Investment activities, for example, buying capital goods, allow companies to produce more in the future. Likewise, with the establishment of a new factory, it makes the company’s production capacity increase. Acquisitions are also investments in growing and strengthening business positions.
Growth requires optimal financing and capital structure. When the company’s leverage is high, they may miss out on opportunities to grow. Their capacity to increase debt is limited. Thus, they have difficulty in raising capital to finance investment.
In the financial report
You can find operating activity accounts on the cash flow statement and income statement. Many companies present operating profit in their income statements. Also, the cash flow statement divides its components into three groups. They are cash flow from operating activities, investment activities, and financing activities.
Income statement
Some companies present operating profit. Still, indeed, not all companies do it. To calculate it you can deduct revenue with summed items of:
- Cost of goods sold
- Selling expenses
- General and administrative expenses
- Research and development expenses
- Depreciation and amortization expenses
For some companies, interest and dividend income are excluded because they are not part of the company’s core business activities.

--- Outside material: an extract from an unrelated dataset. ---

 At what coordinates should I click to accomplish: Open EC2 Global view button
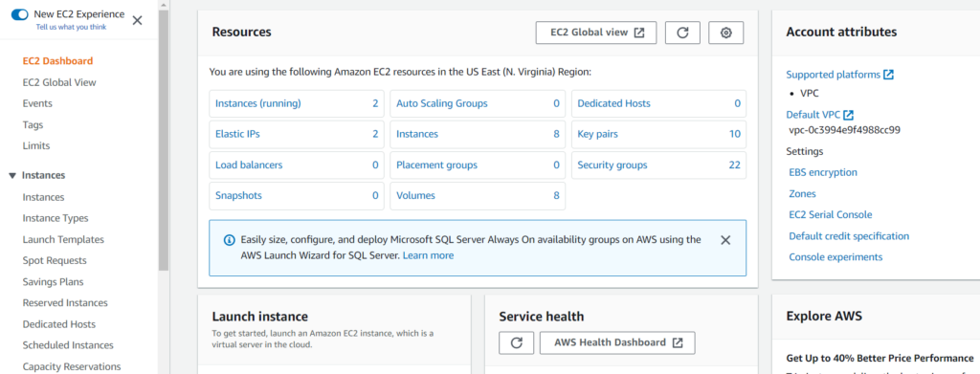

Conversely, banks and similar businesses include interest income as operating income. That’s because their main activity is lending and borrowing money. Banks earn revenue from the difference between lending rates with deposit rates.
Cash flow statement
The cash flow statement classifies the items into three subsections, namely:
- Cash flow from operating activities
- Cash flow from investing activities
- Cash flow from financing activities
Cash flow from operating activities is an essential part. Many users focus on this section. They want to see how much companies can make money (cash) from their business activities. Positive cash flow is preferable.
Conversely, negative cash flow is a warning. When it’s negative, the company spends money to finance business activities. The money they spend is higher than what goes in. In such situations, the company must borrow from creditors or sell its fixed assets. Of course, that is an unfavorable condition.